***
Когда Энн отвечает, ему кажется, что сейчас его просто вывернет наизнанку, просто скрутит пополам, просто разорвет на части. «Нет, нет, нет, нетнетнет!» — твердит Энн, и глаза у нее блестят звездным блеском — на этот раз от слез. «Пожалуйста.» — умоляет Энн, и руки у нее дрожат. «Зачем ты так?» — шепчет Энн, и прячет лицо в ладонях. «Я не могу.» — плачет Энн, и Гилберту кажется, что он сейчас осыплется горстью пепла к ее ногам. Он предложил ей сплести их судьбы причудливым узором, она предложила ему мечтать больше. — Да что с тобой такое? — Диана смотрит на нее и не понимает, совершенно не понимает и ей кажется, что Земля нечаянно закружилась в вальсе немного не туда, и вообще, когда она уже остановится, эй, когда ее остановка? А Энн смеется-смеется-смеется, потому что все настолько плохо, что просто плакать больше нечем — слезы закончились, а кричать нельзя; потому что слезы, если бы даже были, не выразили всепоглощающей, всеразрушающей, бесконечной бездонной боли. (О словах не стоит и упоминать.) Энн смеется, и глаза у нее сухие, губы потрескавшиеся и обветренные, а в горле першит, а в горле ком, а на сердце камень.***
Просто Гилберт Блайт слишком любит Энн Ширли, просто до беспамятства отчаянно и бесконечно любит. Ему хочется умереть, ему хочется вернуться на тысячу лет назад и сказать себе прошлому, чтобы он ни в коем случае — ни в коем случае! — не дергал Энн Ширли-Катберт за огненную косу, такую огненную, что пальцы обожжешь вкупе с сердцем, такую огненную, что выпалит все мысли и чувства, такую огненную, что смотреть на нее можно только издалека, ближе становится чревато для душевного здоровья.
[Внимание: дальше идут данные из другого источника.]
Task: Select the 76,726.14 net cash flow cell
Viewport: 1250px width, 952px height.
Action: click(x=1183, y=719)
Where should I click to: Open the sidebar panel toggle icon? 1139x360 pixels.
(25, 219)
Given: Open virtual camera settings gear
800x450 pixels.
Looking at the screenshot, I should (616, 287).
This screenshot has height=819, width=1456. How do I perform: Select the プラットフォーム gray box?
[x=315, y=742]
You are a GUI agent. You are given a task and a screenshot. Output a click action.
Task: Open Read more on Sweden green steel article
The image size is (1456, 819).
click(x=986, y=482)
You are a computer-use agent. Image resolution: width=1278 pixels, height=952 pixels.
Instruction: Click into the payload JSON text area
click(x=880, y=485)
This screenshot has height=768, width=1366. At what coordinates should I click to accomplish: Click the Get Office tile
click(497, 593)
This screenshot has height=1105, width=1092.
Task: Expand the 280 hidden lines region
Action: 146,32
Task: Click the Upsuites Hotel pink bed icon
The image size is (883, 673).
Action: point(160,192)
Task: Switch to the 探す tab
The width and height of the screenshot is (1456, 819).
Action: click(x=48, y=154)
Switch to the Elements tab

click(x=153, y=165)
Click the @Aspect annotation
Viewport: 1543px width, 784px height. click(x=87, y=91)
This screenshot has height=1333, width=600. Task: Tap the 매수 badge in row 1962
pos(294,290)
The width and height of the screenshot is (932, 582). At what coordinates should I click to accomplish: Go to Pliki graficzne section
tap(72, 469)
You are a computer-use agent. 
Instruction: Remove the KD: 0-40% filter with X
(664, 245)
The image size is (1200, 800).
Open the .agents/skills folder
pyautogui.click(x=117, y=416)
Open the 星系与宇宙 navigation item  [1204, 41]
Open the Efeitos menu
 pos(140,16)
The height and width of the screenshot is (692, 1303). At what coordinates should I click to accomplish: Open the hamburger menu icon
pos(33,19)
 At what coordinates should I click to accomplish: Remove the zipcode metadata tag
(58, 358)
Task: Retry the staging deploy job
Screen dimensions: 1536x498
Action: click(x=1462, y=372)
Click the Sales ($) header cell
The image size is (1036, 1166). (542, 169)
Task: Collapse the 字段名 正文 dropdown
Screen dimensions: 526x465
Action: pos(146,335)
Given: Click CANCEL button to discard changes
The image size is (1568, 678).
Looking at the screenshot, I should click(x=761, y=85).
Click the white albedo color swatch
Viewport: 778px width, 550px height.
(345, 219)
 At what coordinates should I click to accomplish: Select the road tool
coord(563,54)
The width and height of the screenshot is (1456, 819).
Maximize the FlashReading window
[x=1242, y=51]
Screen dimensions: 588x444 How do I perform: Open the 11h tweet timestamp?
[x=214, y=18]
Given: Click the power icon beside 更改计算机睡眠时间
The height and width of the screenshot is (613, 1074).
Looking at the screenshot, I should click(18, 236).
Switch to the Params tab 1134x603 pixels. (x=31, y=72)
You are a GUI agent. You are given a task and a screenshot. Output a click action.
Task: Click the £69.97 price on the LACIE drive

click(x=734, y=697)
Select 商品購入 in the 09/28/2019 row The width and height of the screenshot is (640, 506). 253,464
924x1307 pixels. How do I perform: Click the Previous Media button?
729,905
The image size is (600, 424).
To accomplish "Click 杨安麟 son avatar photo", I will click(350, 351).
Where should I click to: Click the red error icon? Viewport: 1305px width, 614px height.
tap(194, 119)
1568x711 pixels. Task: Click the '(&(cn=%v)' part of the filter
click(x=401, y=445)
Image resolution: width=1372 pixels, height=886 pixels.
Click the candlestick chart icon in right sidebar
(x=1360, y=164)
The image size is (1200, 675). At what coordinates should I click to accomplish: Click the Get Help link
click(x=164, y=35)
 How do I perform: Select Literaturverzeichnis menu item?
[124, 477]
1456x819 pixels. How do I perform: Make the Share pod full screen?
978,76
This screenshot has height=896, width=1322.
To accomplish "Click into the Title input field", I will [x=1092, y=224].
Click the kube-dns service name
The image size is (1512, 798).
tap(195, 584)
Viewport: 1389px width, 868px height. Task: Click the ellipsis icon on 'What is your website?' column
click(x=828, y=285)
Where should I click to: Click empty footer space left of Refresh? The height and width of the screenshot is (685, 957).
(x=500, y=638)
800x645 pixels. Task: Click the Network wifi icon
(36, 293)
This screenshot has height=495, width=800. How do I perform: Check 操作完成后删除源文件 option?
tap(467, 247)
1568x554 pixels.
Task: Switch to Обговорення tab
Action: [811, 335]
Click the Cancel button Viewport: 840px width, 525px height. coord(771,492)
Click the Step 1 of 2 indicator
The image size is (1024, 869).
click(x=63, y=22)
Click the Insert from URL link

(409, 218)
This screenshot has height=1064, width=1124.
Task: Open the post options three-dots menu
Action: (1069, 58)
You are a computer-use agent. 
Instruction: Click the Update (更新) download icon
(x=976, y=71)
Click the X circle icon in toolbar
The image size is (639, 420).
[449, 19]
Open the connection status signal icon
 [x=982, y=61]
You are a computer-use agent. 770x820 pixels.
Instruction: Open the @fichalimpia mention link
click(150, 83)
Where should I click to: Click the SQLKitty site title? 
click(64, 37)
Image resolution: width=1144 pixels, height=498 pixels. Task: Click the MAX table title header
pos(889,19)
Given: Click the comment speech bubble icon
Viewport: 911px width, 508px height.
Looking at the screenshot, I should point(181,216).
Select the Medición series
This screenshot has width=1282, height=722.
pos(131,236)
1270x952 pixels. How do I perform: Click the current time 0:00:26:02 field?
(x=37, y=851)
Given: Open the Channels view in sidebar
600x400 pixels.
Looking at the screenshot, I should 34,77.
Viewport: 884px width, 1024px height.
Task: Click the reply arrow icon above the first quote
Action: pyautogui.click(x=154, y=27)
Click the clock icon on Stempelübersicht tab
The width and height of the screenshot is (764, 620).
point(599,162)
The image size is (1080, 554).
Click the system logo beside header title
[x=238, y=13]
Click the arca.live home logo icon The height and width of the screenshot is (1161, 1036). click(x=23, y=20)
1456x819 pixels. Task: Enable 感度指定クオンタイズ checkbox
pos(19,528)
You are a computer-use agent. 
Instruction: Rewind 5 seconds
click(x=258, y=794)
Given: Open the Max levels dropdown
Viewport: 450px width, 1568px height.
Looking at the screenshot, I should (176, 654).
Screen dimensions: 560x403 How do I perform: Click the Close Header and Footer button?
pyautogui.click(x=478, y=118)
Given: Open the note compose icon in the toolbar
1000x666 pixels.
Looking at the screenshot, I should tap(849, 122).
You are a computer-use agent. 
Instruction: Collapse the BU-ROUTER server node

А потом вдруг молнией стреляет в голову, что, нет, тысячи лет все-таки не хватит, тысяча лет — срок все-таки смехотворный, Энн Ширли-Катберт он любит гораздо, гораздо дольше. И не помогут тут никакие путешествие во времени. Энн Ширли-Катберт — олицетворение вечности. Гилберт Блайт — олицетворение отчаяния. Просто Энн Ширли-Катберт не так железна, каковой жаждет казаться,***
Соломенная шляпка выскальзывает из разом ослабевших пальцев, голос не повинуется, не повинуется и сердце, слишком часто стучащее о ребра. Тишина давит не хуже собственных мыслей и сочувственных взглядов. — …Гилберт Блайт что? «При смерти, малышка Энн. При смерти. У-ми-ра-ет.» — шепчет, напевает, стучит жилкой на виске, обволакивает ядовитый голосок. Энн, кажется, больше никогда не сумеет сделать ни единого вдоха. Энн, кажется, захлебывается. Энн, кажется, слишком часто совершает ошибки. И она ненавидит себя за это.***
Когда Гилберт Блайт, все еще бледный, измученный после болезни, но живой — боже мой, живой! — впервые появляется на пороге Зеленых Крыш, Энн сосредоточенно месит тесто для яблочной шарлотки. Яблочной, потому что Энн знает, Гилберт любит яблоки. И ее стряпню, но об этом она старается слишком много не думать. Радостная весть — о, будь благословенна Рейчел Линд! — разнеслась по Эйвонли еще вчера: жизнь Гилберта Блайта теперь совершенно вне опасности. Жизнь Энн Ширли тоже — это она осознает, как только весть впервые доносится до ее слуха. Энн почти не ужасает мысль о том, на что она собиралась пойти в случае непоправимого. На щеке ее след от муки, и когда она открывает дверь на слабый стук, это — первое, что он замечает. Второе — когда он наконец может оторваться, разумеется (где-то на задворках проносится шальная мысль о том, что он мог бы сейчас запросто ее коснуться, но он только смотрит, бесконечно смотрит на нее) — что глаза у нее блестят от слез. Сперва он боится, в голове всплывает похожий момент, пугающее дежавю, когда руки у нее дрожали точно так же, и было такое же выражение лица — совершенное сожаление, как сказал бы отец. Это выражение лица он запомнил, кажется, на всю жизнь — так часто оно преследовало его в его снах, а затем — в болезненном бреду. Но затем он всматривается внимательнее, хотя кажется — куда уж внимательнее, куда уж, но он смотрит-смотрит-смотрит и, наконец, понимает. Просто Энн Ширли-Катберт плачет от счастья. Просто Гилберт Блайт знает, что он никогда больше не позволит себе сдаться.